GÜNDEM - 09 Ocak 2025 Perşembe 09:29

Erzurumlu Nene Hatun’un savaş sonrası hayatı, fakirlik ve çaresizlikle geçti

A
A
A

Osmanlı tarihinin önemli savaşlarından "93 Harbi" diye adlandırılan, 1877-1878 Osmanlı-Rus savaşında genç yaşta gösterdiği büyük kahramanlıkla simge haline gelen Erzurumlu Nene Hatun’un savaş sonrası yaşadığı fakirlik ve çaresizlik yılları, Cumhurbaşkanı İsmet İnönü’ye yazdığı dilekçedeki ifadelerle bir kez daha gün yüzüne çıktı.

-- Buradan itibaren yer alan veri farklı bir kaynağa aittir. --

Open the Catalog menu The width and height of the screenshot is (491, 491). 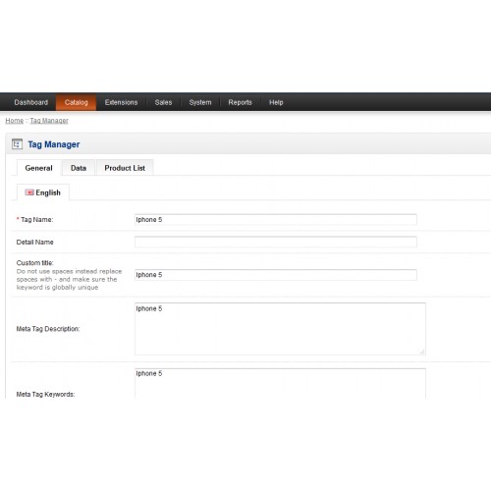(x=77, y=102)
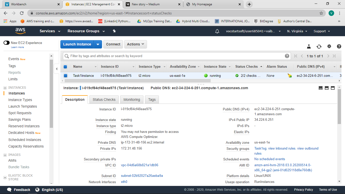
Task: Expand the Launch Instance split-button arrow
Action: click(x=98, y=44)
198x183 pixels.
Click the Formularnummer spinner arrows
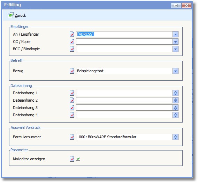click(175, 137)
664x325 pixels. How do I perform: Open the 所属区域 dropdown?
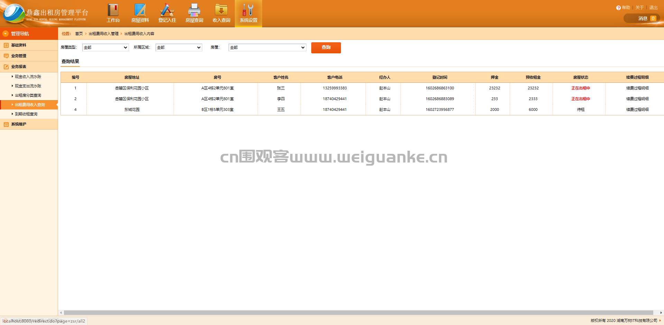coord(179,47)
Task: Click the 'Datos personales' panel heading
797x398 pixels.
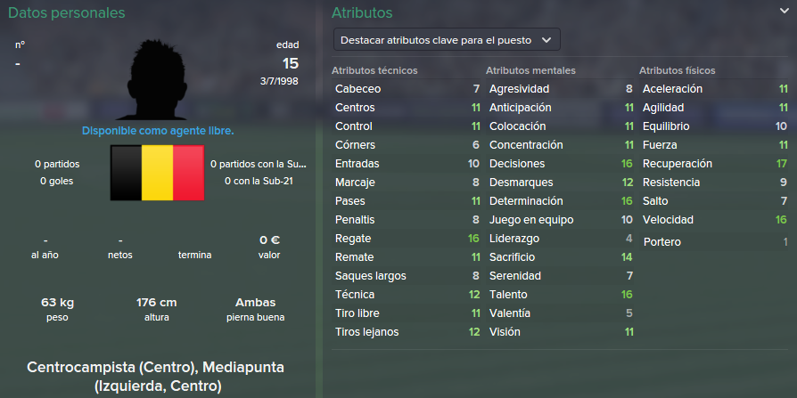Action: coord(62,13)
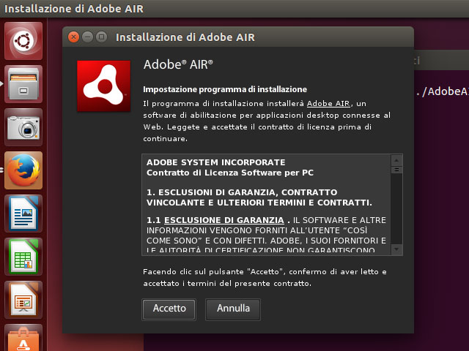Click the license scrollbar up arrow
The image size is (469, 351).
pyautogui.click(x=396, y=160)
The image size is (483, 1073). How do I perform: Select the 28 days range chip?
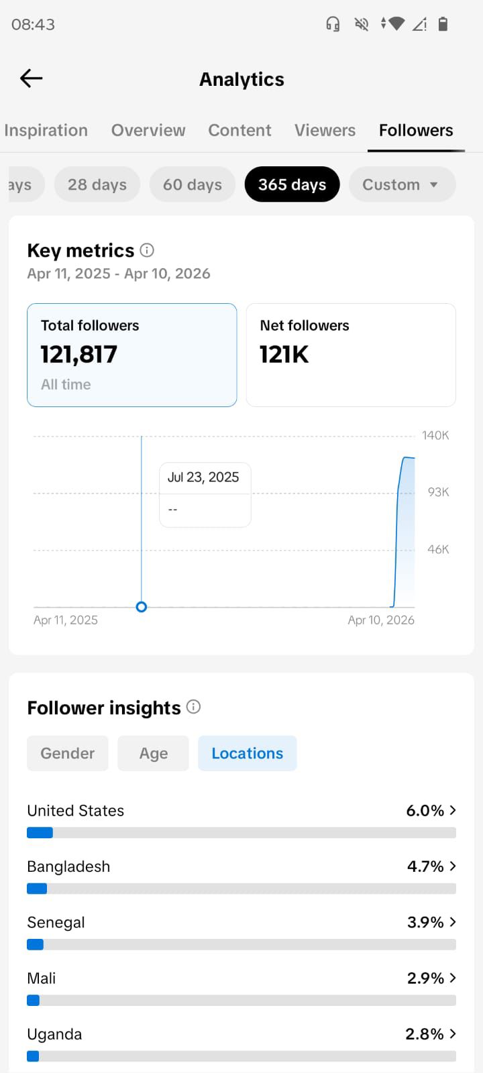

Nene Hatun 1857 yılında Erzurum’da doğdu. 93 Harbi’nde (8 Kasım 1877) Aziziye Tabyası’nın savunulmasında yer aldı. Şubat 1955 tarihinde Türk Kadınlar Birliği tarafından yılın annesi seçildi ve 22 Mayıs 1955 tarihinde de zatürreden vefat etti. Nene Hatun, Türk tarihinin kadın kahramanları içerisinde yer almasına rağmen hayatının önemli bölümünü sosyal ve ekonomik sorunlar içinde geçirdi. Bu durum hem kendi ifadelerinde hem de devletin arşivlerinde bulunan belgelerle ortaya konuldu. Tarih araştırmacıları da 93 Harbi’nin kahramanları içerisinde yer alan Nene Hatun’un içler acısı halini ortaya koyan tespitlerde bulundu. 19. baskısı yapılan “Efsane Kadın Nene Hatun” romanının yazarı M. Talat Uzunyaylalı, “Her ne kadar ahir ömründe kıymeti bilinmiş de olsa Nene Hatun’un ömrü fakirlik ve çaresizlikle geçmiştir. Nitekim dönemin Cumhurbaşkanı İsmet İnönü’ye dilekçe yazarak içinde bulunduğu fakirlikten kurtulmak için yardım istediğiyle ilgili bir belge de ortaya çıkmıştır. Başbakanlık Cumhuriyet Arşivinde yer alan ve 18.08.1943 tarihli dilekçede; Nene Hatun, kendisi gibi savaş gazisi olan Name Hanım ile birlikte içinde bulundukları durumu dile getiriyor ve yardım istiyor" şeklinde konuştu.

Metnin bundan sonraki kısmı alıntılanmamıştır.